Required action –
If a line of the records contains the string "agent", copy it out.

*** Opening of Entries shown ***

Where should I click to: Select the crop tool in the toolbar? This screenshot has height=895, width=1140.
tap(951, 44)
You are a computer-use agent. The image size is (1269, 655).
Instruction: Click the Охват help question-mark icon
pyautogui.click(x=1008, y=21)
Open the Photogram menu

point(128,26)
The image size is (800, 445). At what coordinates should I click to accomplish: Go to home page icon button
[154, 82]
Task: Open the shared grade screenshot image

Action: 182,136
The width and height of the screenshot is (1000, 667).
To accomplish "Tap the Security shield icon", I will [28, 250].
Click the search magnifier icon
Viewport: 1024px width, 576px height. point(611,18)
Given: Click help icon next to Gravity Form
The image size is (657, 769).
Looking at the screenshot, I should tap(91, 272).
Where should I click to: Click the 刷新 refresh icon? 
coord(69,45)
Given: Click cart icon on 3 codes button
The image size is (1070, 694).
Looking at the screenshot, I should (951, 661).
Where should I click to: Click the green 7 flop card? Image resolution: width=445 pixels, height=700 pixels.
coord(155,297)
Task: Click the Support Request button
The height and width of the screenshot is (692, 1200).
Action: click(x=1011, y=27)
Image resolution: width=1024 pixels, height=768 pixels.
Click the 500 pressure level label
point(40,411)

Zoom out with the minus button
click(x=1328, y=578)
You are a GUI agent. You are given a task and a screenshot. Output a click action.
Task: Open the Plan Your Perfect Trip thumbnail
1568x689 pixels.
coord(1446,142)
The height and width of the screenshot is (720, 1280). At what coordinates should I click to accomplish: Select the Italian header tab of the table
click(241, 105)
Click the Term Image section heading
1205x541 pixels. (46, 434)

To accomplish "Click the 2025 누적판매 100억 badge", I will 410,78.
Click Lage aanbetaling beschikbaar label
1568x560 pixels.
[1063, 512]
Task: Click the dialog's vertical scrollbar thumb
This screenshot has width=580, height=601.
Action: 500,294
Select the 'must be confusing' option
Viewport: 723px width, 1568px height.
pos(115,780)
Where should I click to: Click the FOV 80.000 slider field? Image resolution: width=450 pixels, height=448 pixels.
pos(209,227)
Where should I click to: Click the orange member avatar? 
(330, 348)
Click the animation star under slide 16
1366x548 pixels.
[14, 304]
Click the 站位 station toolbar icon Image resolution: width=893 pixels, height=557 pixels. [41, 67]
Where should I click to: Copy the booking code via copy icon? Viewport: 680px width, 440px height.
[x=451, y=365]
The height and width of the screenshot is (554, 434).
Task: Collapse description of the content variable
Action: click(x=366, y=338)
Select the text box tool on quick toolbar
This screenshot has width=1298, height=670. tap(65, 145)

*** Close of Entries shown ***

Answer space –
You are a computer-use agent. The image size is (1269, 655).
You are a GUI agent. You are given a task and a screenshot. Output a click action.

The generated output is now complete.